Irak'ta yaşanan kritik gelişmeler ve Türkiye'de yapılacak cumhurbaşkanlığı seçimlerinin piyasaları nasıl etkileyeceği tartışılıyor. Özellikle de seçimler iç piyasa için büyük önem taşıyor. Vatan ekonomi yazarı Ali Ağaoğlu bugünkü köşesinde bu gelişmelerin piyasaları nasıl etkileyeceğini kaleme aldı.
İşte Ağaoğlu'nun o yazısı;
...
Yarın, AK Parti’nin Cumhurbaşkanlığı seçimindeki adayı açıklanacak ve iki ayı bulacak yeni bir seçim atmosferine gireceğiz. İkiden fazla aday olup olmayacağı henüz netleşmiş değil. Eğer iki aday yarışacak olursa, seçim daha ilk turda pratik olarak “tek turlu” seçime dönüşebilir.
Böylesi bir durumda piyasa olası seçim sonuçlarını; AK Parti’nin çıkaracağı adaya da bağlı olarak; şimdiden fiyatlamaya başlayabilir. Ancak aday sayısının ikiden fazla olması durumunda; en azından bazı kamuoyu araştırma sonuçları açıklanana kadar bekleyecek, yön çizmek için acele etmeyecektir!
Bullard kafa karıştırdı
Yerel piyasalarımız için Cumhurbaşkanlığı seçimi kadar Irak’ta yaşanan gelişmeler de önemli olacak. Ramazan ayı boyunca IŞİD’in ve Rusya’dan yeni savaş uçaklarını teslim alan Maliki’nin tutumu ve izleyeceği politikalar önemli olacak! Kuzey Irak Kürt Yönetimi Lideri Barzani’nin Türkiye ziyaretinin sonuçları henüz netleşmedi ancak bölgede bir Kürdistan devletinin bağımsızlığını ilan etmesi çok daha sık dillendirilir oldu. Financial Times’ta “Türkiye, Kürt Devleti’nin kabul etmeye hazır” başlığı ile yayınlanan haberde AK Partiden Hüseyin Çelik, “Onların adı Kürdistan ve bu kabul edilmeli” ve devamında “Eğer Irak bölünürse; ki bu kaçınılmaz görünüyor; onlar bizim kardeşimizdir” diye konuşması bağımsızlık ilanını olasılığın daha da arttığını akıllara getiriyor.

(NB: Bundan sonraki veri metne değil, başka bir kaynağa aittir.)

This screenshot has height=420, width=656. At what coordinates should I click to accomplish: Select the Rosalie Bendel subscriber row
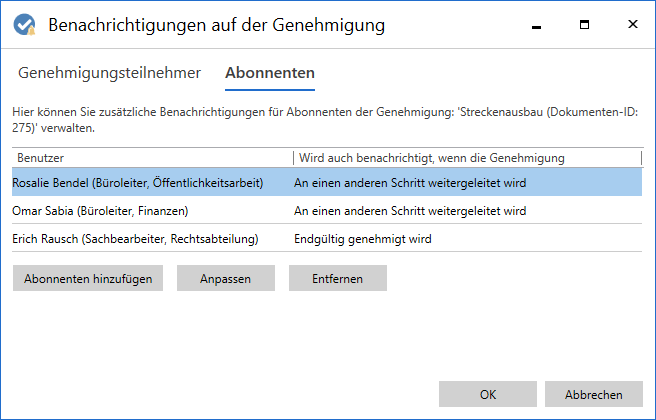click(x=138, y=183)
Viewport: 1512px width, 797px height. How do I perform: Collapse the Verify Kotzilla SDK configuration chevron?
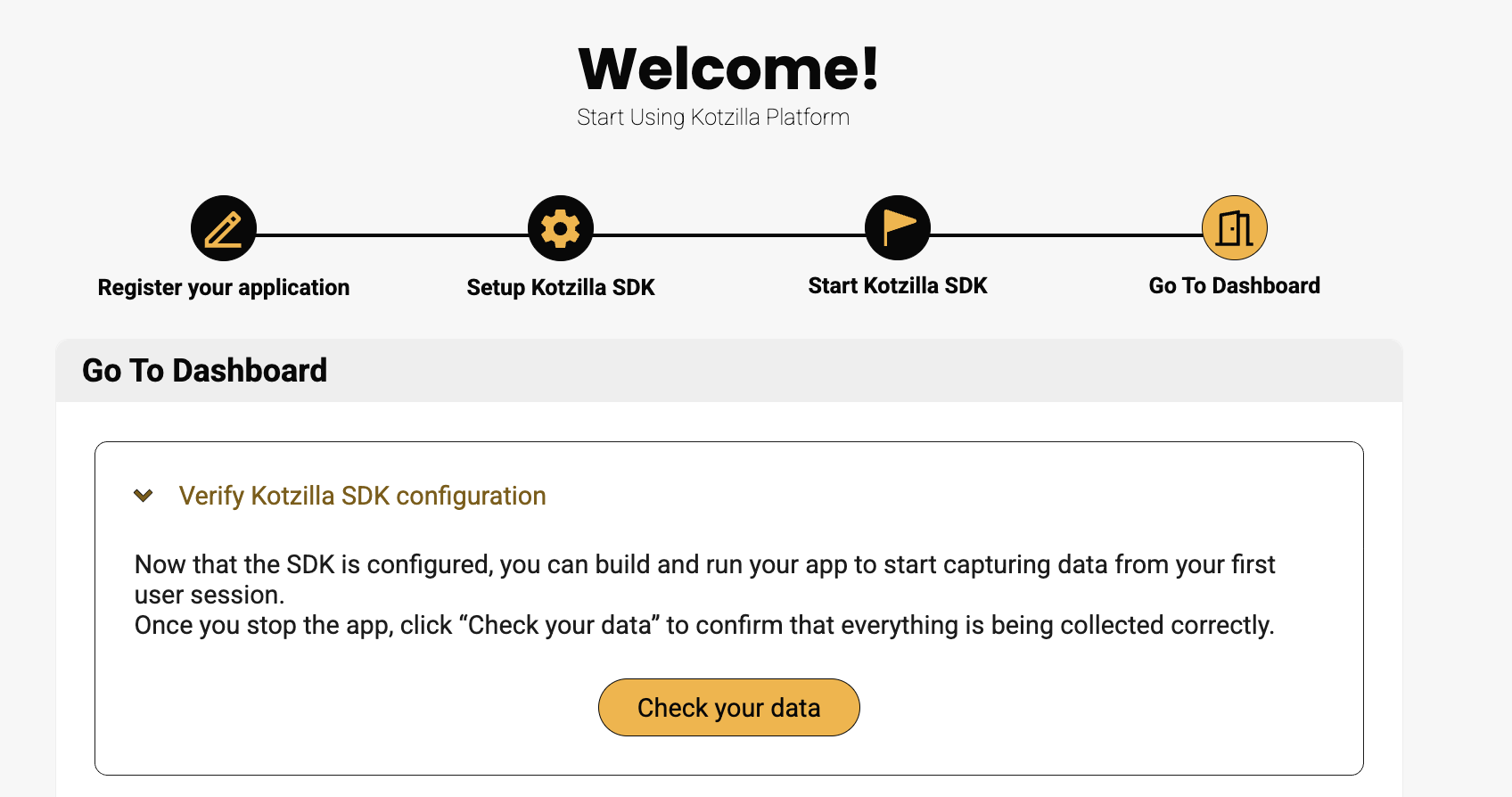tap(143, 496)
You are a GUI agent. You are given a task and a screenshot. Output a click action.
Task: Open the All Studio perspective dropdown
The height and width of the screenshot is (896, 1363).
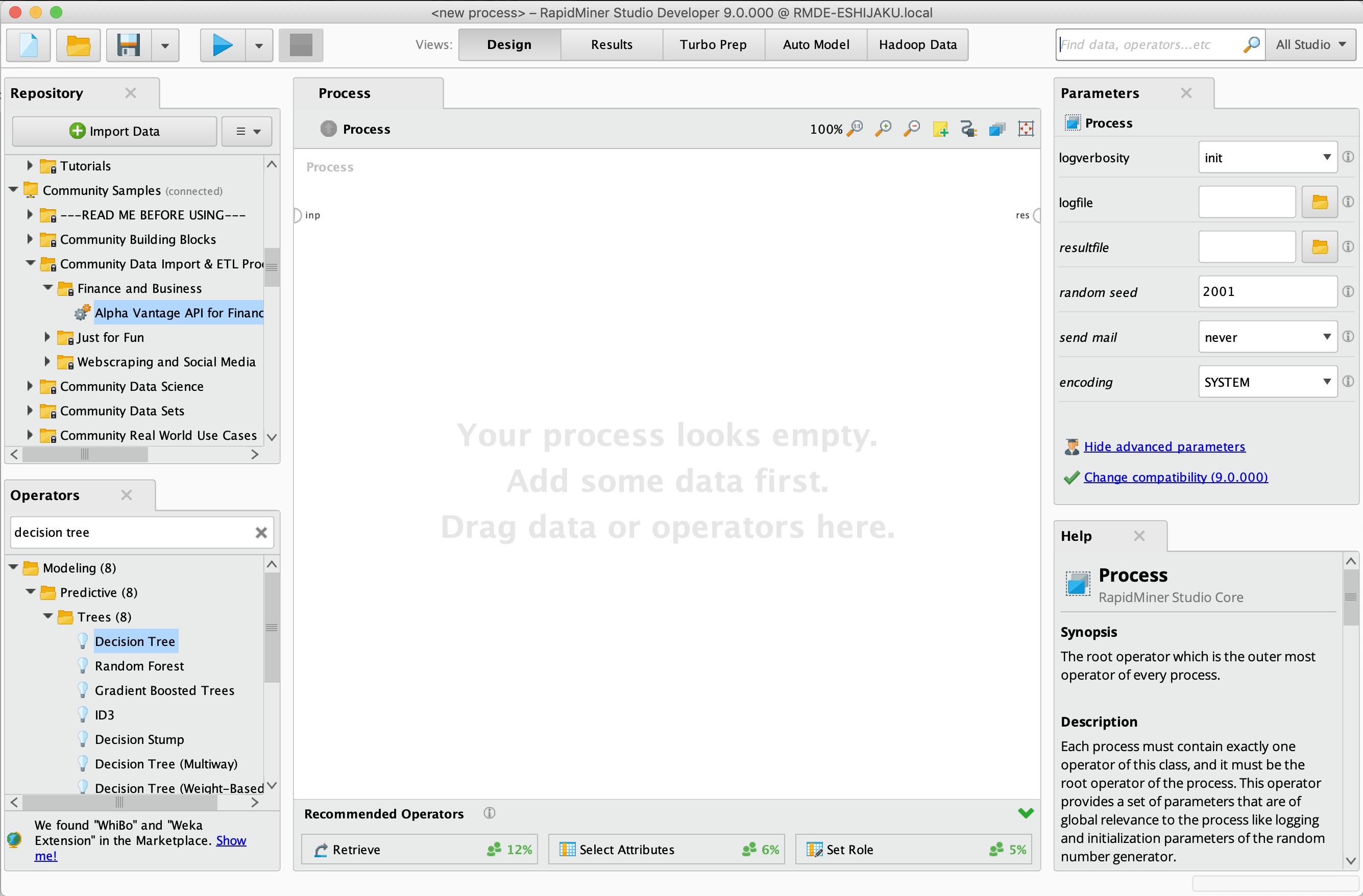[x=1311, y=44]
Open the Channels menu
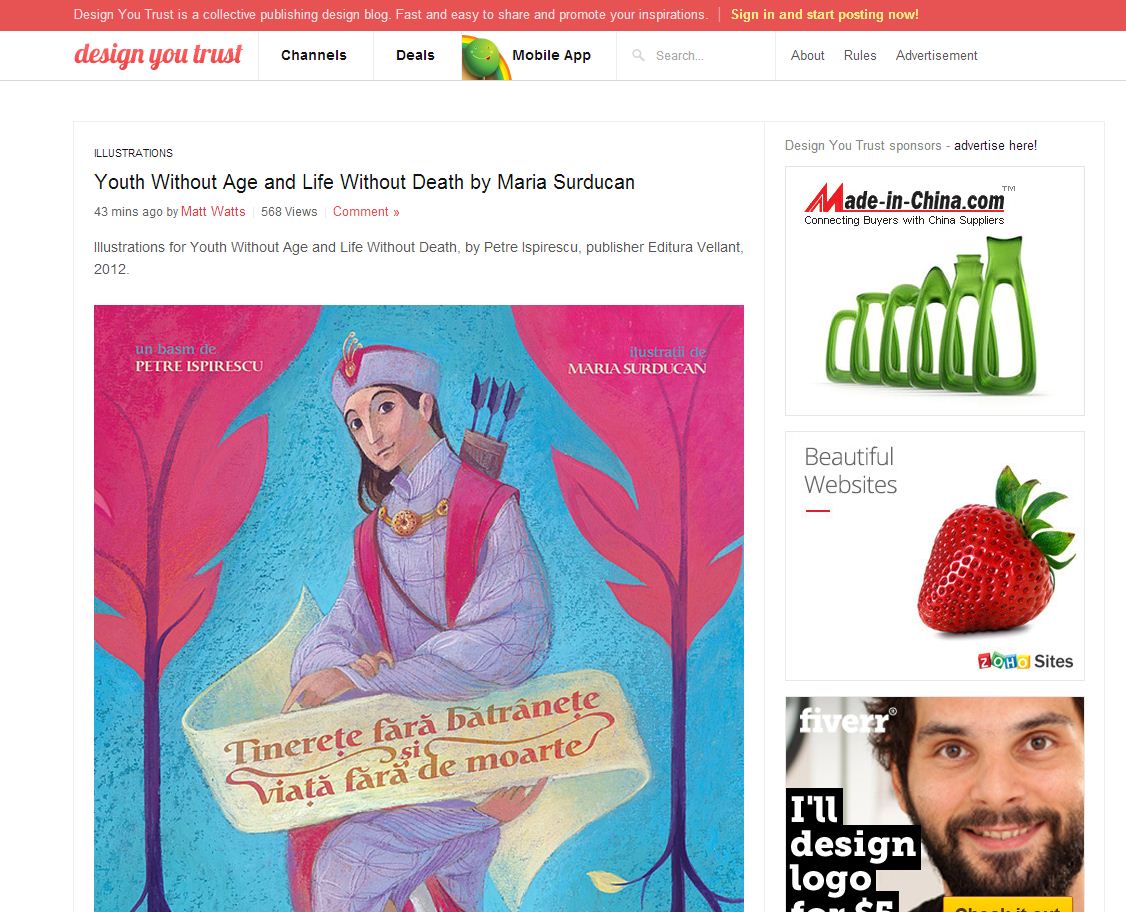 pyautogui.click(x=314, y=55)
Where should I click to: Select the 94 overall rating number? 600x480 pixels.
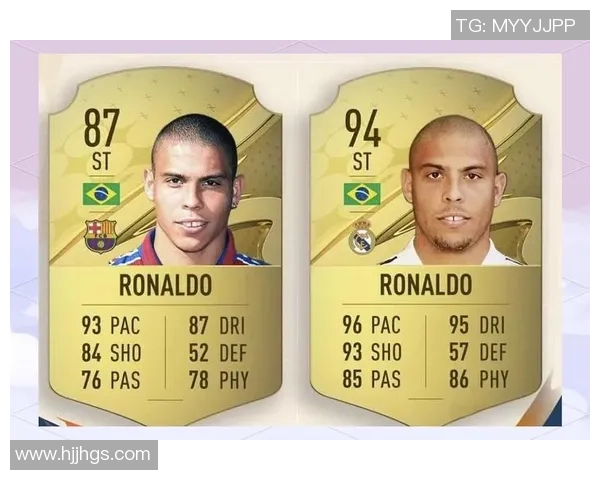pyautogui.click(x=362, y=128)
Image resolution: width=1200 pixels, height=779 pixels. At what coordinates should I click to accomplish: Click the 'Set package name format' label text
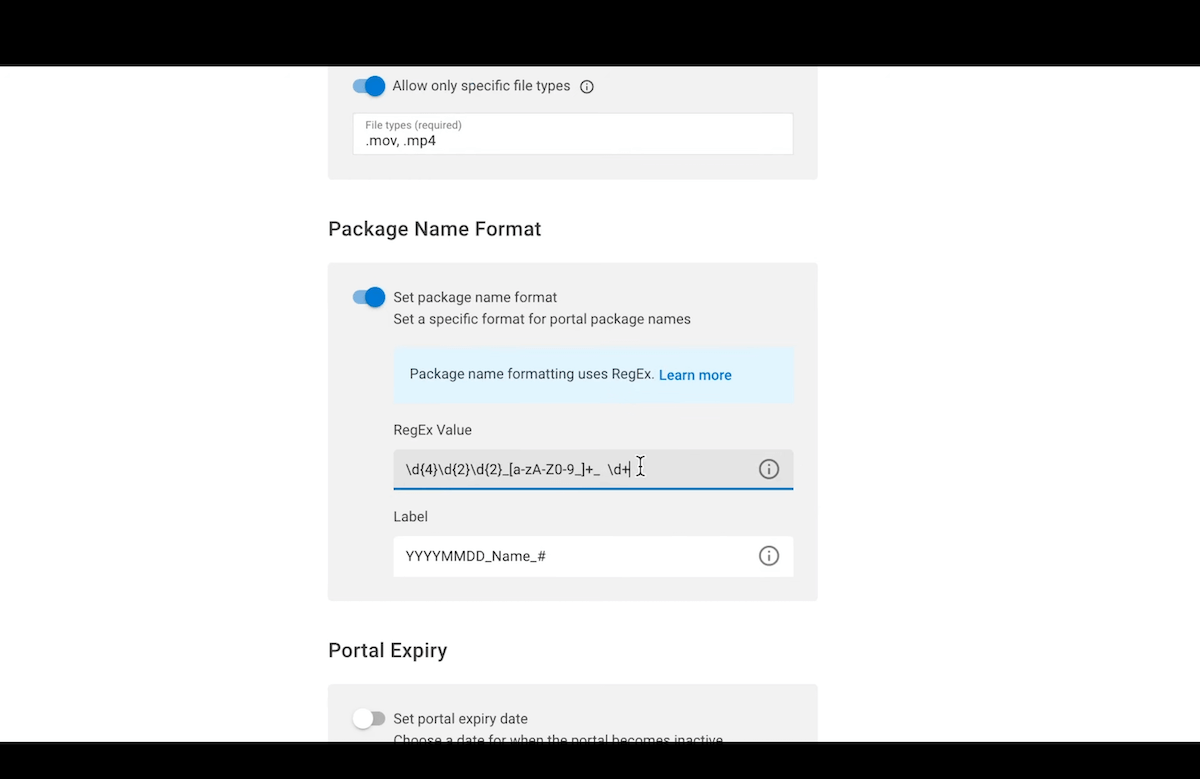pos(475,297)
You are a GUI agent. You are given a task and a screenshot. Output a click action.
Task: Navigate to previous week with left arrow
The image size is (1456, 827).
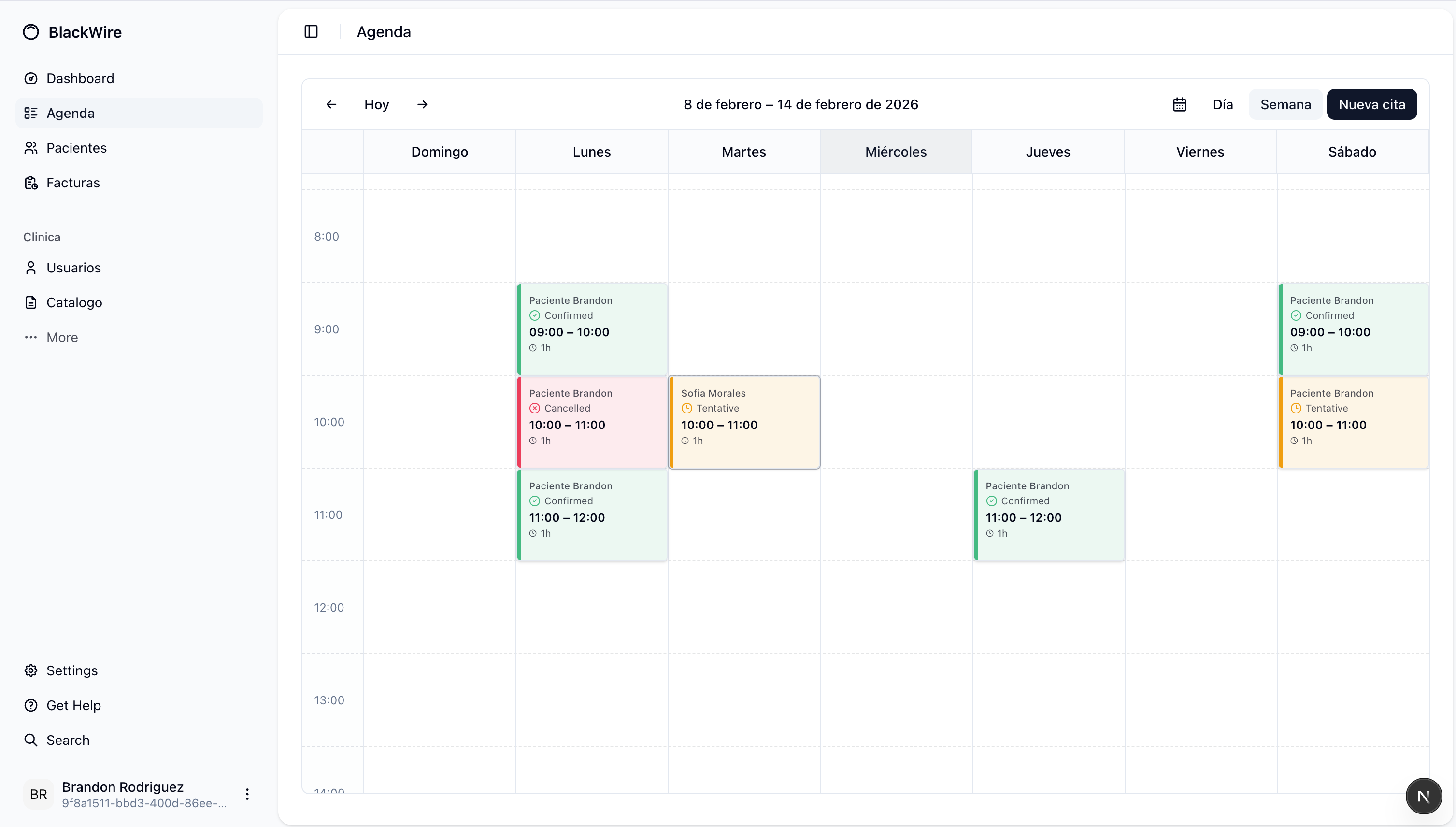(331, 104)
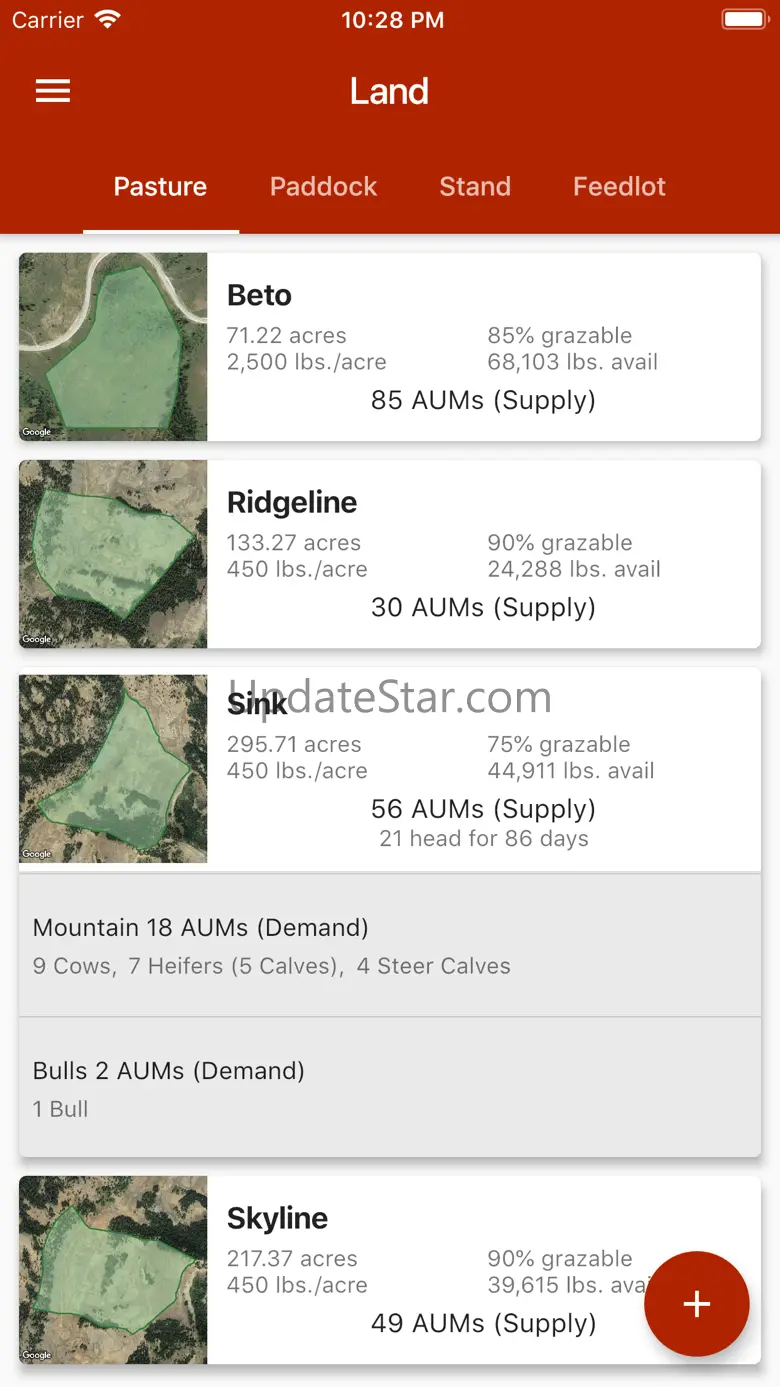Viewport: 780px width, 1387px height.
Task: Tap the Wi-Fi status icon
Action: click(108, 20)
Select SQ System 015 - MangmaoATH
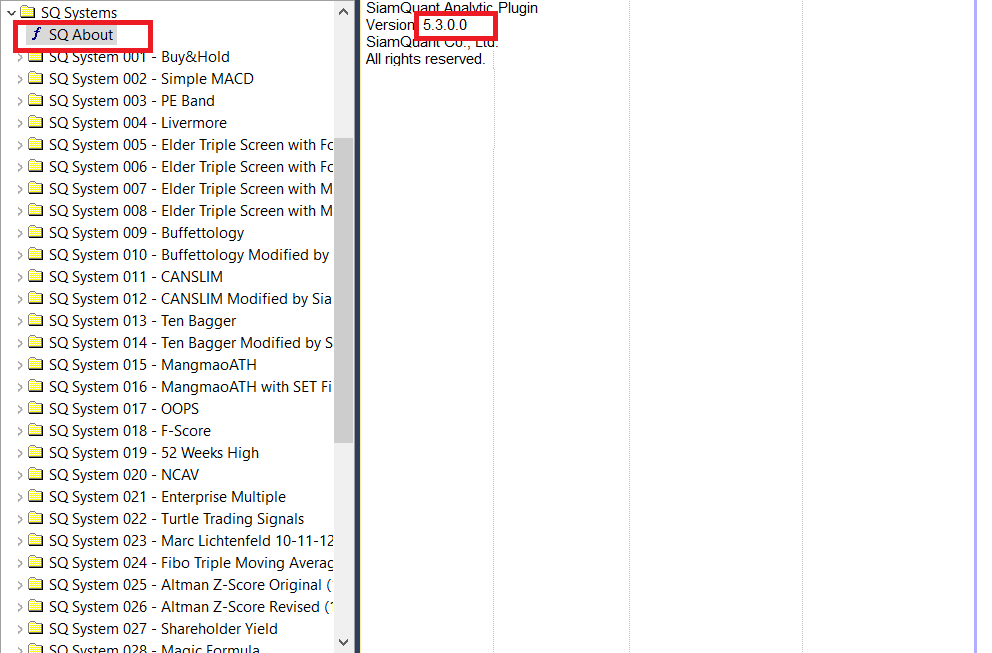Image resolution: width=992 pixels, height=653 pixels. (152, 365)
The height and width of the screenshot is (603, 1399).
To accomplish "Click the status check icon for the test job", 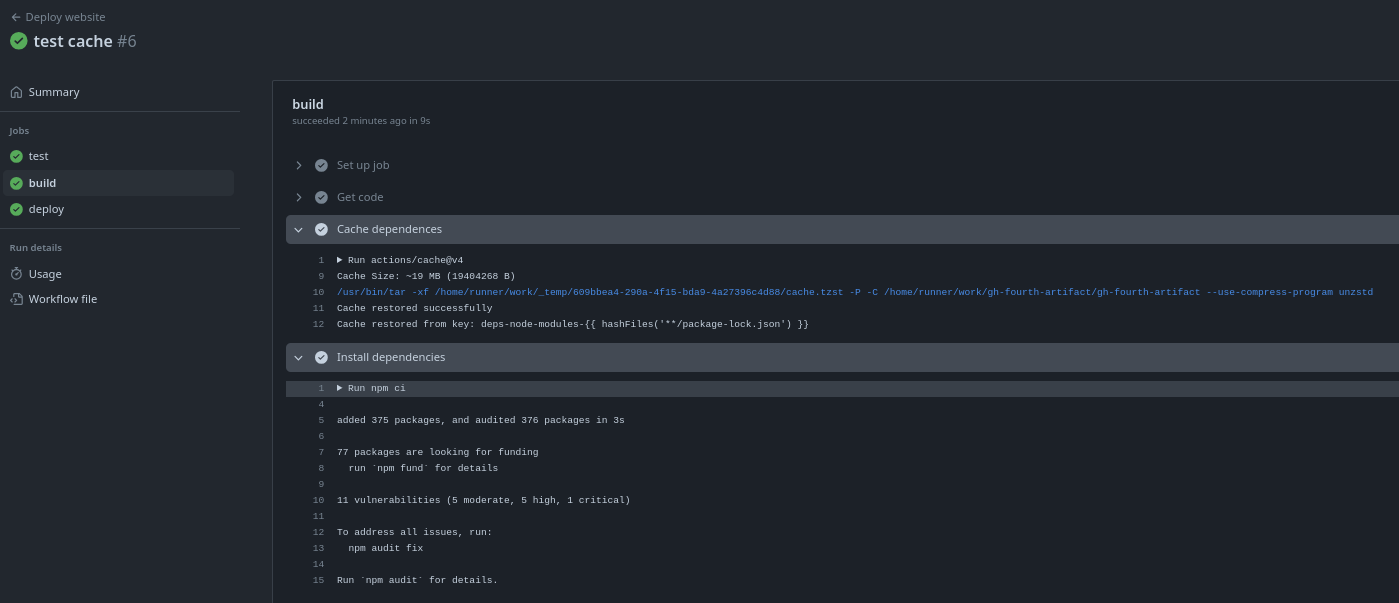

Yurt içindeki gelişmelerin yanı sıra geçtiğimiz hafta açıklanan ve beklentilerin oldukça altında gelen ABD ekonomisinin ilk çeyrekte yüzde 2.9 küçülmesi kafaları karıştırdı. Piyasalar Yellen’in düşük
faiz ortamını daha uzun süre devam ettireceği beklentisi haftanın sonuna doğru FOMC üyesi olmayan St. Louis Başkanı James Bullard’ın “Amerikan ekonomisinde normalleşmenin çok yakın olduğunu” dile getirmesinin ardından
faiz artışlarının önümüzdeki yılın ilk çeyreğinde bağlayabileceği açıklaması piyasaların kafasını karıştırdı.
En çok Dubai etkilendi
Bu kafa karışıklığı en fazla Dubai Borsası’nı etkilemiş görünüyor. Mayıs ayındaki zirvesinden yüzde 25, son bir haftada da yüzde 10’a yakın değer kaybeden (Haftanın sonuna doğru kayıplarının bir kısmını telafi etti!) Dubai Borsası akıllara bir anda 2008’deki büyük çöküşü getirdi.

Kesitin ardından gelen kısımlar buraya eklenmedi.